One limiting factor was that the system could hold only two different rates of pay. The first rate of pay held in each provider record was for “clinical activities” in the CARTS model. The payment of the remaining “ARTS” activity was a calculation consistently applied across the group by taking the specialty-specific midpoints divided by 2,080 to arrive at an hourly rate for the non-clinical portions of the job. The payroll department was instructed that no one could change pay or request additional compensation or special allowances. Any requests for changes went directly to the medical group finance leader or HR business partner. This rule became effective with the implementation of the new plan.

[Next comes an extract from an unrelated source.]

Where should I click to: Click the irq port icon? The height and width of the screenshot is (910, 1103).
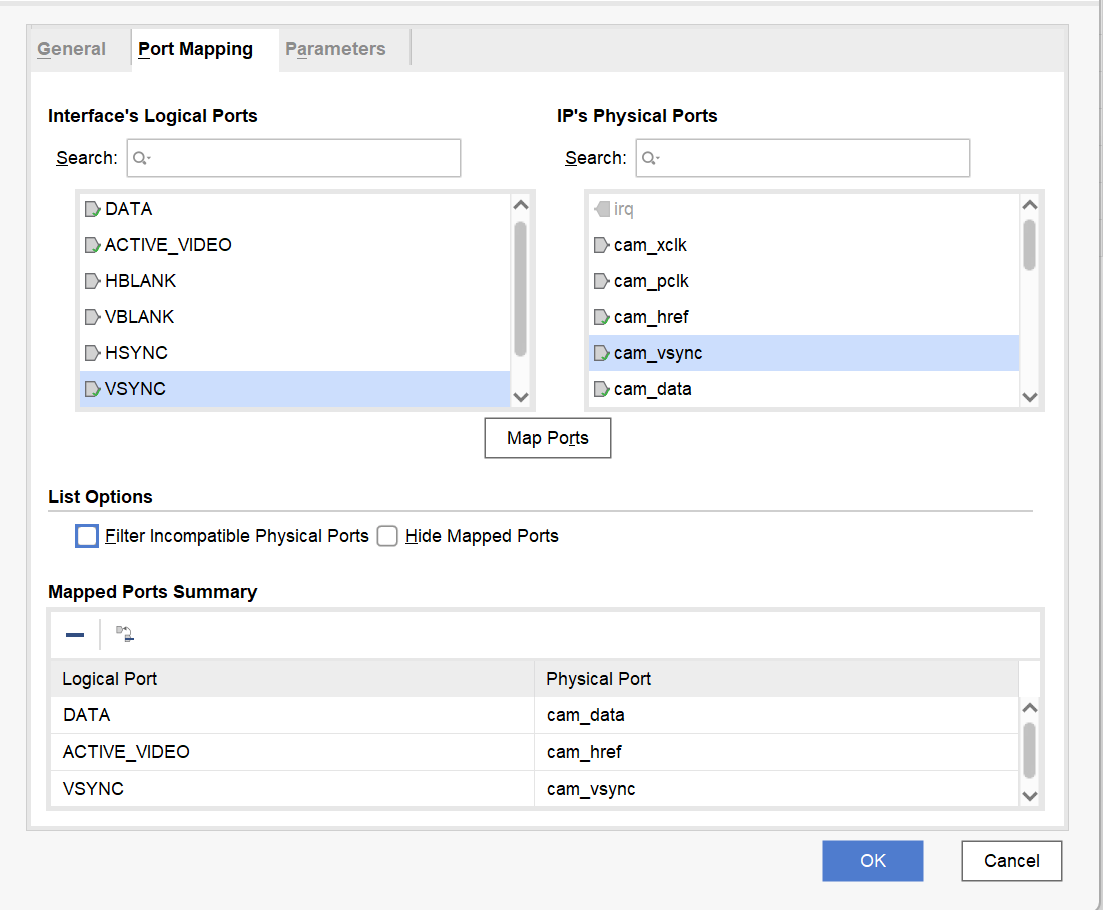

Four months prior to the start of the new plan year, it was decided that every provider’s existing contract would be terminated to give 90-day notice. Each provider would then receive a new contract outlining the benchmark position used, a statement of their total FTE status and the specific CARTS components defined in their contract. Conversion factors were outlined for production-based providers, and the base wRVUs were outlined for shift pay. Among the medical group’s roughly 350 providers, only three chose not to sign the contracts and end their employment with the organization.
A short-term policy was added for providers during this process and continuing medical education (CME) allowances were made for up to two specialties for physicians. Primary care, pediatrics, production midlevel providers received to up to seven weeks off (not paid but banked through production). These weeks included vacation, CME and 10 holidays. The department of medicine adjusted team members to nine weeks off. Leadership decided that those providers who perform emergency department call and weekends should have additional time off.
The corporate finance, payroll, HR and IT teams carried RMG through the final builds, testing the whole process in only one week prior to an actual payroll run. Only nine providers encountered issues on go live.
The newly developed reports providers receive each month show the details of their wRVUs directly from EPIC and display the amount of advance each has taken by pay period. The report shows the amounts being held for the value portion, with a net to show what is due for incentives or what is overdrawn. The new policy allows HR to quickly drop a provider’s draw if the provider goes two consecutive months without hitting wRVUs. In the first quarter, only two providers needed to drop their draws, demonstrating the value of involving stakeholders throughout the organization to establish proper baseline draws during the build process.
RMG gleaned three primary lessons learned from this process for guiding such efforts in the future:
- Develop and hold standards for the value metrics. Stay true.
- Assign a single project manager. RMG’s team concluded this approach would have been very useful. Sharing responsibility between finance and HR was challenging, given these teams’ already had heavy workloads.
- Be prepared for difficult work. Do not underestimate the complaints you will receive on changing or standardizing pay. In the end, RMG’s medical group leadership team held the line and reinforced the policy, but that outcome should not be expected in all instances.
Although portions are still in development (e.g., value metrics for holdout areas), RMG emerged from this process with a unified and standardized approach to provider compensation and has established a sustainable and solid foundation for future success.